= Keith Curran =

American playwright and actor (1956–2024)

Keith Curran (February 29, 1956 – September 18, 2024) was an American playwright and actor.

==Life and career==
Curran grew up in Boston. He had nightmares as a child and used that experience, as well as his desire to have a child, as a basis for his 1989 stage play Dalton's Back. The play juxtaposes scenes about a boy's relationship with his mother with scenes of the boy as an adult who thinks he wants to have a child. The New York Times said that while Curran's approach is earnest, it is not "particularly revelatory or theatrical to draw straight lines between related events from childhood and adulthood". Critic John Simon called the play boring. Dalton's Back ran from February 9 to March 5, 1989, at the Circle Rep.

Curran's next play, Walking the Dead, follows a lesbian who has a sex change to become a man and is murdered by homophobes. Simon commented that the purpose of the play, also performed by the Circle Rep, was to "irritate the hell" out of the audience, and that it spewed bile equally at heterosexuals and bisexuals. Two selections from Walking the Dead were included in The Best Men's Stage Monologues of 1991.

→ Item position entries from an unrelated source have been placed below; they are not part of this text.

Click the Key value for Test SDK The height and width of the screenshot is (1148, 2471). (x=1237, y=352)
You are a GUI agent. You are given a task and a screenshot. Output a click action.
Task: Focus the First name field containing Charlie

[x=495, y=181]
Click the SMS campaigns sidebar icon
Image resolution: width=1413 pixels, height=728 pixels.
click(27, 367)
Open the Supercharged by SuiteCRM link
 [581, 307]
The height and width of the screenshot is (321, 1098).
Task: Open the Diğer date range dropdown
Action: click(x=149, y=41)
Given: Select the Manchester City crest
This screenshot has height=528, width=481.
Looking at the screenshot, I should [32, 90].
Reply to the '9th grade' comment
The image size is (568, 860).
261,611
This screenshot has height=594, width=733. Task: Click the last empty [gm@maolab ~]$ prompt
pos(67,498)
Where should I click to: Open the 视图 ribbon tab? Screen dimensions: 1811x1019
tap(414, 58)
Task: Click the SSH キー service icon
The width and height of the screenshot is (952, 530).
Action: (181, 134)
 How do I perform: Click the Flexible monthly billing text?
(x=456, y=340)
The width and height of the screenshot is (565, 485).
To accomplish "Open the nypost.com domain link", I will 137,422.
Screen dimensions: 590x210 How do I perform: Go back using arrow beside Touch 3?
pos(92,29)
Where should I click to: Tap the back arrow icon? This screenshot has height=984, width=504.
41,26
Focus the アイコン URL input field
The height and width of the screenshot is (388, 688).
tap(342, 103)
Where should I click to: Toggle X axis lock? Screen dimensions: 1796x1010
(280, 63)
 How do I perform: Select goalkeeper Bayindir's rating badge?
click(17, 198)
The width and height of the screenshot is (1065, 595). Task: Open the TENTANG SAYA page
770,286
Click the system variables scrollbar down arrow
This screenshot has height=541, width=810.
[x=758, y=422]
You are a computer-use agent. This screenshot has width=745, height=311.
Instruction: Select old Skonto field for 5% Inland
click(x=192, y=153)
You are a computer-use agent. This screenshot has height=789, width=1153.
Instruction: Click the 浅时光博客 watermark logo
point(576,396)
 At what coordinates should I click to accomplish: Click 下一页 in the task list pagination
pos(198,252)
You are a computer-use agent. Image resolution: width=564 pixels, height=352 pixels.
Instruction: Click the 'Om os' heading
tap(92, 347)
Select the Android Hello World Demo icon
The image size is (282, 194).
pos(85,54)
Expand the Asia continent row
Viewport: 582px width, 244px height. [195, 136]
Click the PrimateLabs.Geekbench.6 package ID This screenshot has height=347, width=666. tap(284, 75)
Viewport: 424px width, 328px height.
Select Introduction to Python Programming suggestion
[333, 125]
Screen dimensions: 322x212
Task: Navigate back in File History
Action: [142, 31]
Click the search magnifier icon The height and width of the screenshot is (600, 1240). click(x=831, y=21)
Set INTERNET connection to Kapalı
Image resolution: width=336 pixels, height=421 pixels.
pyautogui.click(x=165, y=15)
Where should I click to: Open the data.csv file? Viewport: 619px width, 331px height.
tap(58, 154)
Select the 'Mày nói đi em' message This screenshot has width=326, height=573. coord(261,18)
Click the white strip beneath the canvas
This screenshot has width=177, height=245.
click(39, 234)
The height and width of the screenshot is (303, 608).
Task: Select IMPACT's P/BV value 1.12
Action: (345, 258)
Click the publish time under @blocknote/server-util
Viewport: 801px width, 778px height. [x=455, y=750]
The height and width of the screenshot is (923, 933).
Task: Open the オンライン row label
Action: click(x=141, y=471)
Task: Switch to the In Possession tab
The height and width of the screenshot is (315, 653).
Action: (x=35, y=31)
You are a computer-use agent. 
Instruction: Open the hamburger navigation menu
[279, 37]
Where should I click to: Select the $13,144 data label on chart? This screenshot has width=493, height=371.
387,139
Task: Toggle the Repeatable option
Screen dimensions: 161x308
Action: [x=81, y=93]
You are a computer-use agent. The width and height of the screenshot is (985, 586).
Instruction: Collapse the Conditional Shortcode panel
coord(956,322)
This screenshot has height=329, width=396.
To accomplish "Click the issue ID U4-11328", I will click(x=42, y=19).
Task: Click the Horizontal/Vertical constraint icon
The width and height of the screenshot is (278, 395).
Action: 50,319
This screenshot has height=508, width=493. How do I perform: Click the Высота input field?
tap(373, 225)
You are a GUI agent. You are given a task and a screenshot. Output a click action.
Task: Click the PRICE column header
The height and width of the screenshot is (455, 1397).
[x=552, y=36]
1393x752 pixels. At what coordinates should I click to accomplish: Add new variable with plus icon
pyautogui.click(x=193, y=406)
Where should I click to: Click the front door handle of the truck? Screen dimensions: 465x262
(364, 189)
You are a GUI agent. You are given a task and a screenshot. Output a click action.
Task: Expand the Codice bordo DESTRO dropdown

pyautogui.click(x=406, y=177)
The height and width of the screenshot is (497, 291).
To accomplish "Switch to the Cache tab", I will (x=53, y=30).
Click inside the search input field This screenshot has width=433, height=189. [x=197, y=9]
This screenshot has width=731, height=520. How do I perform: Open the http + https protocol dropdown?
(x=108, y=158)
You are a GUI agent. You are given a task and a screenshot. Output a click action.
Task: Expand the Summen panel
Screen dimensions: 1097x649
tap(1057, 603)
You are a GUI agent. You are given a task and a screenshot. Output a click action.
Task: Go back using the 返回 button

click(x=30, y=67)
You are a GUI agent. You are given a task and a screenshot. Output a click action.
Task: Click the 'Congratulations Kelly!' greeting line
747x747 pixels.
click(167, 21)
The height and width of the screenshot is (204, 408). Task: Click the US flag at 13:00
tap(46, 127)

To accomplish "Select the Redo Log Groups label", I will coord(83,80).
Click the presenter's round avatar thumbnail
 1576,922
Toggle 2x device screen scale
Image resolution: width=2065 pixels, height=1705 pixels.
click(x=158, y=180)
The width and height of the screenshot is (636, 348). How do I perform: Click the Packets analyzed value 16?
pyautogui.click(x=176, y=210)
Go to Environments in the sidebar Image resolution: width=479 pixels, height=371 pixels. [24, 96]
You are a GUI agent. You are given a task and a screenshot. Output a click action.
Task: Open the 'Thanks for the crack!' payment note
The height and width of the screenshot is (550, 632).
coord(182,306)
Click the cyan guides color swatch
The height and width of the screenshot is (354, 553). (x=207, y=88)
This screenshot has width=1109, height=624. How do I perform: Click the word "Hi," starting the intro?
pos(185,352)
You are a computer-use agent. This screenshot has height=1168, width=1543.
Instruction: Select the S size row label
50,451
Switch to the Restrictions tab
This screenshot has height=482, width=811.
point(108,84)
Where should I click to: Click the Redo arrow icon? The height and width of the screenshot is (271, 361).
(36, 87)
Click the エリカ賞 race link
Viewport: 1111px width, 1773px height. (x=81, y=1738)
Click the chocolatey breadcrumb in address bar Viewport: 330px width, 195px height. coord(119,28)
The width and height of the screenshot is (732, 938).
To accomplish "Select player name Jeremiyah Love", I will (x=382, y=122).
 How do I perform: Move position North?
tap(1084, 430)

His play The Stand In was included in The Actor's Book of Gay and Lesbian Plays. Variety said the play "epitomizes the best in small theater: A sharp, funny script ... [which] skewers nearly anything that moves, including filmmakers, publicists, talkshows, award shows, religions, gay activists, journalists and musician Yanni".

Curran's on-stage work included the musicals Just So (as the Giraffe) and Mayor. While Simon panned the production of Just So, calling it insipid, he singled out Curran and Teresa Burrell stating that their performances were "flavorous" and overcame the poor material.

Curren was gay. He died on September 18, 2024, at the age of 68.